### REQUIRED ACTION
Please repeat, from the entries that follow, the lines from the one containing "Início (28, 85)" through the one containing "Engine Control / Fuel System (379, 971)" exactly, adding nothing.
*** EXCERPTED RECORDS Section Begins ***
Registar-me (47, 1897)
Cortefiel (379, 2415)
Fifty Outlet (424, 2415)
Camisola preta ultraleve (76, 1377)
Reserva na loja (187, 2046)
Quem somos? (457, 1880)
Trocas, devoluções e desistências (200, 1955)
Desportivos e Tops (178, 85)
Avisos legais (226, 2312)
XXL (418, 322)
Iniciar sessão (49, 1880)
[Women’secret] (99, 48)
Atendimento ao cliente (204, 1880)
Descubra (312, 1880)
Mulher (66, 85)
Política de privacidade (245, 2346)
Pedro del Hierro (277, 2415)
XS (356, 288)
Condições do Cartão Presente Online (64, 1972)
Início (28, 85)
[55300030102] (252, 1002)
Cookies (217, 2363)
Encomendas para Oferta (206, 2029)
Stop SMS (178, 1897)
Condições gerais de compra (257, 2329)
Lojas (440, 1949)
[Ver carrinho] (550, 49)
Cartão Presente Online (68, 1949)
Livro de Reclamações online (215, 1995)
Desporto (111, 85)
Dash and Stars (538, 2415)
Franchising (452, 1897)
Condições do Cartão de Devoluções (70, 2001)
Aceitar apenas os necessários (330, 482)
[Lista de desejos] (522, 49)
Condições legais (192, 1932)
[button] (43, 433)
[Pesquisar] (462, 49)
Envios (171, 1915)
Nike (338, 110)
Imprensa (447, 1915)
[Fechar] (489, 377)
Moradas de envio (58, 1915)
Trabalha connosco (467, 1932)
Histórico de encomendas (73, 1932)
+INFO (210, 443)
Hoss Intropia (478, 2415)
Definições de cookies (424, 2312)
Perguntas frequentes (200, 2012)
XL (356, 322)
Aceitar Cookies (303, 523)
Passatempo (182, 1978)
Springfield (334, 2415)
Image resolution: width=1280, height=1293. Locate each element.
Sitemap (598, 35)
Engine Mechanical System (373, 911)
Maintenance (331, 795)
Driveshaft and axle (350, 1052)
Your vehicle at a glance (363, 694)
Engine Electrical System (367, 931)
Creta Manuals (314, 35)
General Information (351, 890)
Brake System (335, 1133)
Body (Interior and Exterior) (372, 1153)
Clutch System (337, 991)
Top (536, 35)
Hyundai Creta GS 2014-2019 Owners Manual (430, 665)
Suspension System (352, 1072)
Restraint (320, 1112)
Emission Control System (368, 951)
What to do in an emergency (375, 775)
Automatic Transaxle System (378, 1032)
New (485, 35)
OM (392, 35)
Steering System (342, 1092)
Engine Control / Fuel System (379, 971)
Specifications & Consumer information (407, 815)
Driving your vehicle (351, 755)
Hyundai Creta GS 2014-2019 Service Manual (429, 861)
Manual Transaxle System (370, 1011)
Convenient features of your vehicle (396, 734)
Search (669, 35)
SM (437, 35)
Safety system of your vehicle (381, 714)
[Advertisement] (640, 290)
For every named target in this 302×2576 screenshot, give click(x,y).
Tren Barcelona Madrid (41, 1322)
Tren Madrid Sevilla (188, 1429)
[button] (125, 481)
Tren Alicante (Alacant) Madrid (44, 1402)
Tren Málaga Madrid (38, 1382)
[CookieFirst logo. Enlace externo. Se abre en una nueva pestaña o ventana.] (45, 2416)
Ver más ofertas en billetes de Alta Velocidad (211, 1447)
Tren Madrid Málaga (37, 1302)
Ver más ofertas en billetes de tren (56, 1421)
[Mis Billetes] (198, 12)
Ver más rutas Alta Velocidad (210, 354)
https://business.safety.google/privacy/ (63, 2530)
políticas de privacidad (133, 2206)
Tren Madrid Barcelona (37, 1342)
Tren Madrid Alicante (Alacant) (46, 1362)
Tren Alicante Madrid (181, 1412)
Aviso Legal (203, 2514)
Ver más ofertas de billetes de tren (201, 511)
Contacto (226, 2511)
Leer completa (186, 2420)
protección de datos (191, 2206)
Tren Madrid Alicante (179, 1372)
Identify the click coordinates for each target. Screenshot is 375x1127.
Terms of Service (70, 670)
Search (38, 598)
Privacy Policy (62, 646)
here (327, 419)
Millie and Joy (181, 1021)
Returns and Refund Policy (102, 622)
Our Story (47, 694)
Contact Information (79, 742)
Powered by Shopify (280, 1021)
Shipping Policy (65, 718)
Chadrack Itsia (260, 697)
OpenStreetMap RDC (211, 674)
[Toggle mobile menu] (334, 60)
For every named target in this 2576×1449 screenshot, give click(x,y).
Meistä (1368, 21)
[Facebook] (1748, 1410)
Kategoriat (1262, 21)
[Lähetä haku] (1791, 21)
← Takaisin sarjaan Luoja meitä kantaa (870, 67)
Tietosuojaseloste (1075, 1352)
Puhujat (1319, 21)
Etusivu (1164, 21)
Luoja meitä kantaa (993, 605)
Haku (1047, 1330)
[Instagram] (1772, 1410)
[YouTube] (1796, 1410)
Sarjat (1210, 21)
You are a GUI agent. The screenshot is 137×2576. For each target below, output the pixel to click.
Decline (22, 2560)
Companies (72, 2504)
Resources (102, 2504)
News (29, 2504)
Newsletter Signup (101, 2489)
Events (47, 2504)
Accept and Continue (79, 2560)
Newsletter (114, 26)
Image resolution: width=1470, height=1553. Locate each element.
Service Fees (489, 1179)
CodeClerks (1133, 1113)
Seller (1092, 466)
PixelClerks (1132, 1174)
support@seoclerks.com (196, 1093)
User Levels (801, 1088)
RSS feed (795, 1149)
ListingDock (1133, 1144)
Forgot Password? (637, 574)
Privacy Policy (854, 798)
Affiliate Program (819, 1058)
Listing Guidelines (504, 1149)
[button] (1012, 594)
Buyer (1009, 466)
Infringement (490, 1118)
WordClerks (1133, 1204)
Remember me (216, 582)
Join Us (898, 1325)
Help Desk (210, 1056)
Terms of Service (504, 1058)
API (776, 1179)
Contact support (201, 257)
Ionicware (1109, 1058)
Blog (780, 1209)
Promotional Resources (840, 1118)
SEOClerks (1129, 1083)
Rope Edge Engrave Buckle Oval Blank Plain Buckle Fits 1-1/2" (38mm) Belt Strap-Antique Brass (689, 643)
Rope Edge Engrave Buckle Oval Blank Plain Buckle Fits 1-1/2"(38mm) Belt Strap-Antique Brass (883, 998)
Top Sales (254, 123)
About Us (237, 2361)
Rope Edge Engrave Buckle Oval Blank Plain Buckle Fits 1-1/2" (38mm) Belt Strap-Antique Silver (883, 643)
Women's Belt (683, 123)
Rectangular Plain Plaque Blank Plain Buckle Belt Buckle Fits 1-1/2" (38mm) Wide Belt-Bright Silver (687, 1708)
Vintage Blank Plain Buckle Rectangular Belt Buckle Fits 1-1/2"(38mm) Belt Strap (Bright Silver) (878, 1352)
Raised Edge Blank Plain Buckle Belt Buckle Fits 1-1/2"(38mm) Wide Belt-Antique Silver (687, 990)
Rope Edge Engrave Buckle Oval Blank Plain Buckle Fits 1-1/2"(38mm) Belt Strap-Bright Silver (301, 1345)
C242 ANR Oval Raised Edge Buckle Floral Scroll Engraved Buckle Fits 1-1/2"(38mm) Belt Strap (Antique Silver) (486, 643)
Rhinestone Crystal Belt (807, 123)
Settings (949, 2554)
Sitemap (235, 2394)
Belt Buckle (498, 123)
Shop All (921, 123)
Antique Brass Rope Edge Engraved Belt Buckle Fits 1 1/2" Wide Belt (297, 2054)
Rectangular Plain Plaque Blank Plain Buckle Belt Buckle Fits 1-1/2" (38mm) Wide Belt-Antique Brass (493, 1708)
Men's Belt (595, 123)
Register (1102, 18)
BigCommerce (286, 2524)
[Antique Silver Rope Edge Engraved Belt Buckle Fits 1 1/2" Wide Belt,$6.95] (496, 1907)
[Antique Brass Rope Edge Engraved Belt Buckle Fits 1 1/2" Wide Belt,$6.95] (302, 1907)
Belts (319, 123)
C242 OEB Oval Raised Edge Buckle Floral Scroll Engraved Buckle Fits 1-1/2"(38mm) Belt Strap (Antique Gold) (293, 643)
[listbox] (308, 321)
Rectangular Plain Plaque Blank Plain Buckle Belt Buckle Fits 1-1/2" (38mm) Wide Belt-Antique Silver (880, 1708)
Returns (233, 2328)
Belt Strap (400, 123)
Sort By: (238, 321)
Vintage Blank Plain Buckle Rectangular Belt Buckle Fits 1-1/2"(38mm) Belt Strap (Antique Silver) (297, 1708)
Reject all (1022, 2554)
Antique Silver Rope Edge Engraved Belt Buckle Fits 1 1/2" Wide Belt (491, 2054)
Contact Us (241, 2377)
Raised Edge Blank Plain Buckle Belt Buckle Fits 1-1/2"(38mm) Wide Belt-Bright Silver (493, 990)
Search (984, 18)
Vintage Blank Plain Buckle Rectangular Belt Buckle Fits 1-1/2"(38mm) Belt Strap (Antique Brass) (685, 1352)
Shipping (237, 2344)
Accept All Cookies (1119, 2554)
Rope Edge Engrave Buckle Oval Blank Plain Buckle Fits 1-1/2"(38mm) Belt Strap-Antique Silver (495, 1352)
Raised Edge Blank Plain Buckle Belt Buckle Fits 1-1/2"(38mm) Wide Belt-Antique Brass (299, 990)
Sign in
*** EXCERPTED RECORDS Section Ends ***
### RESULT OF THIS EXERCISE
Início (28, 85)
[55300030102] (252, 1002)
Cookies (217, 2363)
Encomendas para Oferta (206, 2029)
Stop SMS (178, 1897)
Condições gerais de compra (257, 2329)
Lojas (440, 1949)
[Ver carrinho] (550, 49)
Cartão Presente Online (68, 1949)
Livro de Reclamações online (215, 1995)
Desporto (111, 85)
Dash and Stars (538, 2415)
Franchising (452, 1897)
Condições do Cartão de Devoluções (70, 2001)
Aceitar apenas os necessários (330, 482)
[Lista de desejos] (522, 49)
Condições legais (192, 1932)
[button] (43, 433)
[Pesquisar] (462, 49)
Envios (171, 1915)
Nike (338, 110)
Imprensa (447, 1915)
[Fechar] (489, 377)
Moradas de envio (58, 1915)
Trabalha connosco (467, 1932)
Histórico de encomendas (73, 1932)
+INFO (210, 443)
Hoss Intropia (478, 2415)
Definições de cookies (424, 2312)
Perguntas frequentes (200, 2012)
XL (356, 322)
Aceitar Cookies (303, 523)
Passatempo (182, 1978)
Springfield (334, 2415)
Image resolution: width=1280, height=1293. Locate each element.
Sitemap (598, 35)
Engine Mechanical System (373, 911)
Maintenance (331, 795)
Driveshaft and axle (350, 1052)
Your vehicle at a glance (363, 694)
Engine Electrical System (367, 931)
Creta Manuals (314, 35)
General Information (351, 890)
Brake System (335, 1133)
Body (Interior and Exterior) (372, 1153)
Clutch System (337, 991)
Top (536, 35)
Hyundai Creta GS 2014-2019 Owners Manual (430, 665)
Suspension System (352, 1072)
Restraint (320, 1112)
Emission Control System (368, 951)
What to do in an emergency (375, 775)
Automatic Transaxle System (378, 1032)
New (485, 35)
OM (392, 35)
Steering System (342, 1092)
Engine Control / Fuel System (379, 971)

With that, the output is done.